§ Exercise
Where a line has odd spacing or punctuation, keep it; transcribe all the entries exactly.

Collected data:
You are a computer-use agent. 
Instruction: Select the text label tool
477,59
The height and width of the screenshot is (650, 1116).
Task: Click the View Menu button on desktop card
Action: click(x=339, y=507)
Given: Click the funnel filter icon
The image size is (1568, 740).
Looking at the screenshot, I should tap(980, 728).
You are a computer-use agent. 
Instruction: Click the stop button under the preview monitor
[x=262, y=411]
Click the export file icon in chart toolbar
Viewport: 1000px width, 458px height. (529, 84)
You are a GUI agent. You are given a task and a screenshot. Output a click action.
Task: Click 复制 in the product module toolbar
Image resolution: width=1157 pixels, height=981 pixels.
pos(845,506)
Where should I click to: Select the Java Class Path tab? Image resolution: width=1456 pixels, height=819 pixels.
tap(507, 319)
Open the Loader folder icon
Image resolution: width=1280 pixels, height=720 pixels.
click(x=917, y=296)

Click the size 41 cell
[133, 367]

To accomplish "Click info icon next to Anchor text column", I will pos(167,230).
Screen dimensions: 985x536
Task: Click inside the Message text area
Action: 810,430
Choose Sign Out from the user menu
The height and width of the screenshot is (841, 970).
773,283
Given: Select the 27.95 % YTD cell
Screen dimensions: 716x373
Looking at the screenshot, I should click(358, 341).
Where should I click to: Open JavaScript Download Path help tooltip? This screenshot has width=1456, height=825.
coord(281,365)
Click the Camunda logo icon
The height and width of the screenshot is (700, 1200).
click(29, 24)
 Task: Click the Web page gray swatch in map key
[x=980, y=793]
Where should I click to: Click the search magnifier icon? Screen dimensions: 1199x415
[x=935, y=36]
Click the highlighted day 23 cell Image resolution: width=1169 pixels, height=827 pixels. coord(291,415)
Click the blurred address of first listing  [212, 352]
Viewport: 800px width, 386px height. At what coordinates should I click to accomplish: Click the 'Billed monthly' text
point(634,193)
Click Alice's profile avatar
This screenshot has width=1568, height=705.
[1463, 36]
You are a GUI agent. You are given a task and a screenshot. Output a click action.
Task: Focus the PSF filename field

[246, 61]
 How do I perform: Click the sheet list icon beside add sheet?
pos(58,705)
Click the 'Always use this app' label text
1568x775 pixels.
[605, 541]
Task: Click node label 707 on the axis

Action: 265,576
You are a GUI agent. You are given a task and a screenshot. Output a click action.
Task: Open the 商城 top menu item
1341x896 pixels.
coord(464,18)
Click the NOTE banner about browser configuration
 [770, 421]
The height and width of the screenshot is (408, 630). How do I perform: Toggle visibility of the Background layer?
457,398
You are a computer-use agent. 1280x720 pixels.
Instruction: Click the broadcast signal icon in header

§ Answer area
You are a computer-use agent. 
Instruction: Select the text label tool
477,59
The height and width of the screenshot is (650, 1116).
Task: Click the View Menu button on desktop card
Action: click(x=339, y=507)
Given: Click the funnel filter icon
The image size is (1568, 740).
Looking at the screenshot, I should tap(980, 728).
You are a computer-use agent. 
Instruction: Click the stop button under the preview monitor
[x=262, y=411]
Click the export file icon in chart toolbar
Viewport: 1000px width, 458px height. (529, 84)
You are a GUI agent. You are given a task and a screenshot. Output a click action.
Task: Click 复制 in the product module toolbar
Image resolution: width=1157 pixels, height=981 pixels.
pos(845,506)
Where should I click to: Select the Java Class Path tab? Image resolution: width=1456 pixels, height=819 pixels.
tap(507, 319)
Open the Loader folder icon
Image resolution: width=1280 pixels, height=720 pixels.
click(x=917, y=296)

Click the size 41 cell
[133, 367]

To accomplish "Click info icon next to Anchor text column", I will pos(167,230).
Screen dimensions: 985x536
Task: Click inside the Message text area
Action: 810,430
Choose Sign Out from the user menu
The height and width of the screenshot is (841, 970).
773,283
Given: Select the 27.95 % YTD cell
Screen dimensions: 716x373
Looking at the screenshot, I should click(358, 341).
Where should I click to: Open JavaScript Download Path help tooltip? This screenshot has width=1456, height=825.
coord(281,365)
Click the Camunda logo icon
The height and width of the screenshot is (700, 1200).
click(29, 24)
 Task: Click the Web page gray swatch in map key
[x=980, y=793]
Where should I click to: Click the search magnifier icon? Screen dimensions: 1199x415
[x=935, y=36]
Click the highlighted day 23 cell Image resolution: width=1169 pixels, height=827 pixels. coord(291,415)
Click the blurred address of first listing  [212, 352]
Viewport: 800px width, 386px height. At what coordinates should I click to accomplish: Click the 'Billed monthly' text
point(634,193)
Click Alice's profile avatar
This screenshot has width=1568, height=705.
[1463, 36]
You are a GUI agent. You are given a task and a screenshot. Output a click action.
Task: Focus the PSF filename field

[246, 61]
 How do I perform: Click the sheet list icon beside add sheet?
pos(58,705)
Click the 'Always use this app' label text
1568x775 pixels.
[605, 541]
Task: Click node label 707 on the axis

Action: 265,576
You are a GUI agent. You are given a task and a screenshot. Output a click action.
Task: Open the 商城 top menu item
1341x896 pixels.
coord(464,18)
Click the NOTE banner about browser configuration
 [770, 421]
The height and width of the screenshot is (408, 630). How do I perform: Toggle visibility of the Background layer?
457,398
You are a computer-use agent. 1280x720 pixels.
Instruction: Click the broadcast signal icon in header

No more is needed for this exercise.